The world seemed to have contracted to this room, the small space between the walls. Nothing lay beyond it, or nothing of substance.
“Don’t leave me?”
“Never,” said Rose. “Never.”
 
 
 
“I HAVE LIVED A WICKED LIFE. AND FOR THIS, GOD HAS PUNISHED me. He took my little Jemmy, made him suffer for my sins, and now he has stricken me down.” Nell heard her words hang in the air. The speaking of them had been hard, but once they were out, she felt a weight lifted from her, the weight of the secret fear that had been crushing her heart. She lifted her eyes and met the soft slate gray of Dr. Tenison’s gaze.
“How have you been wicked?” His voice was gentle, almost curious.

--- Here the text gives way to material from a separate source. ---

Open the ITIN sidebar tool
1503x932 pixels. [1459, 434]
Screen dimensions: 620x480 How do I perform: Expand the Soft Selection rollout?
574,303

“Why, I have been whore to the king and born him two bastards. And whore to many men before that.”
“Yes.”
Outside the bedroom window, Nell could hear the rumble of a wagon’s wheels in the street and the driver shouting at some obstruction in his way.
“Tell me,” Dr. Tenison asked, “would you have married the king had you been able?”
“Of course,” Nell said.
“And were you true to him?”
“I was.”
“And did you bear him malice in your heart?”

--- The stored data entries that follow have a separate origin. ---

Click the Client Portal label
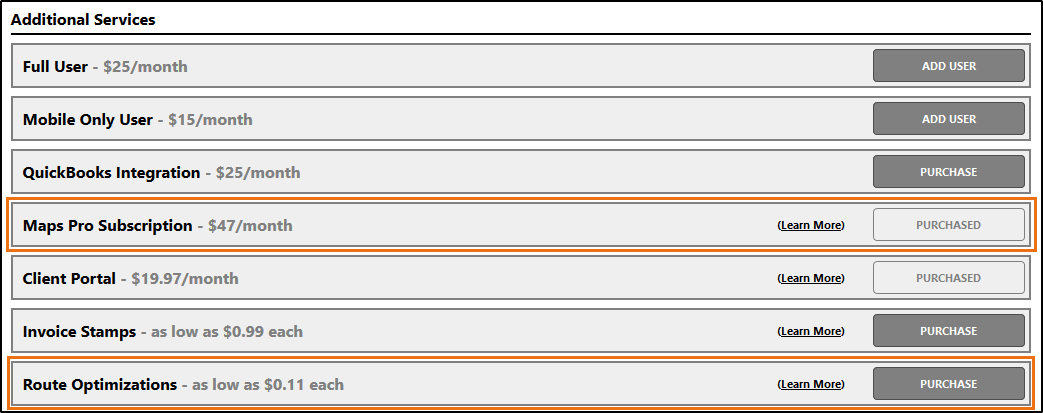The image size is (1043, 413). tap(69, 279)
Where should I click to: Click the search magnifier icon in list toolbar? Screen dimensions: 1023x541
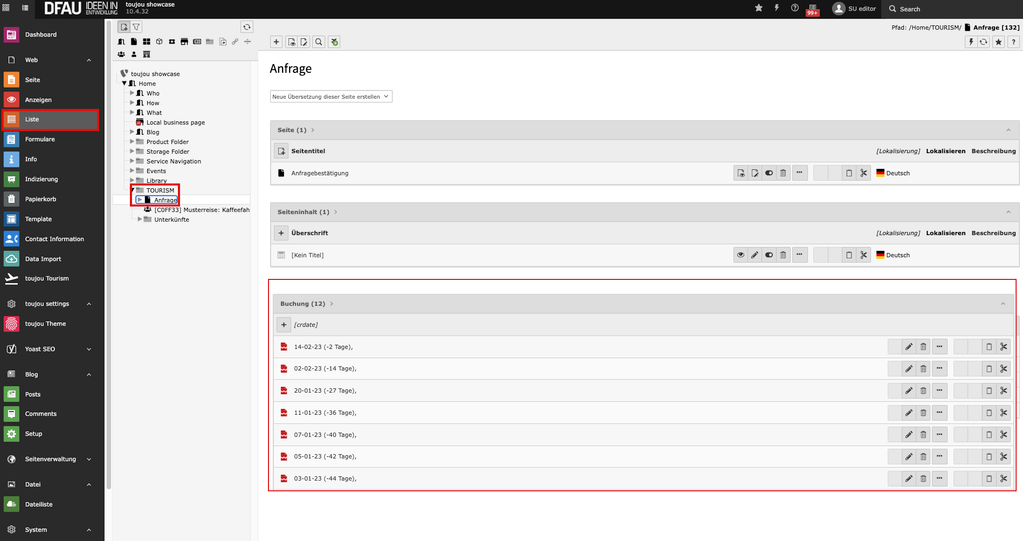coord(318,42)
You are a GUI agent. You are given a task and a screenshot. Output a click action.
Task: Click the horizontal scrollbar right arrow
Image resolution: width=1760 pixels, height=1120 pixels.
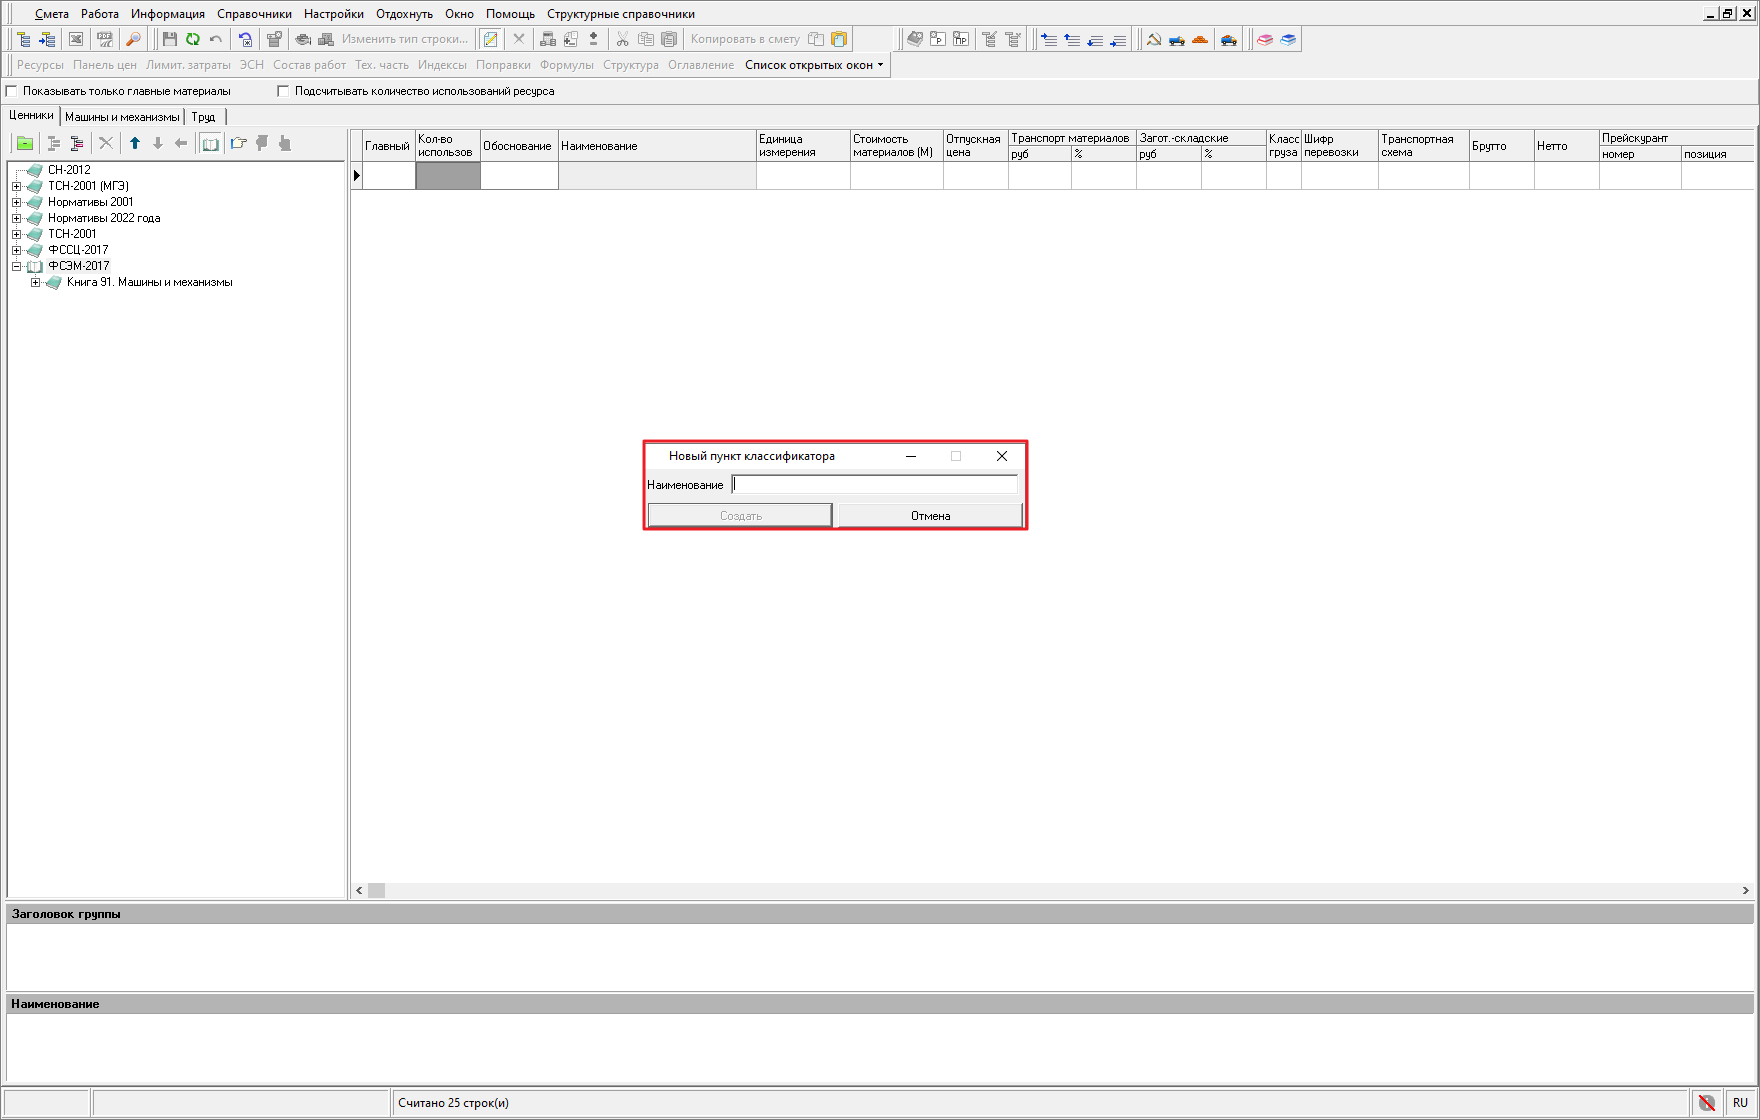click(1745, 890)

“I would like to have killed him on a few occasions,” Nell admitted, and was relieved to see Dr. Tenison’s smile.
“I think I should have trouble finding a wife who could not say the same of her husband.”
“And he had a wife,” Nell said. “The queen.”
“That is true. And your relations with him were grievous sin. But you have shown that you have a Christian heart, by many deeds in the time that I have known you. And I have no doubt that there were many more in your life before that. You have shown charity for the poor, the sick, those who could not of their own accord make their lives better or more comfortable. And I know that you have done it out of concern for them, admonishing me frequently that no one should know the source of their help.”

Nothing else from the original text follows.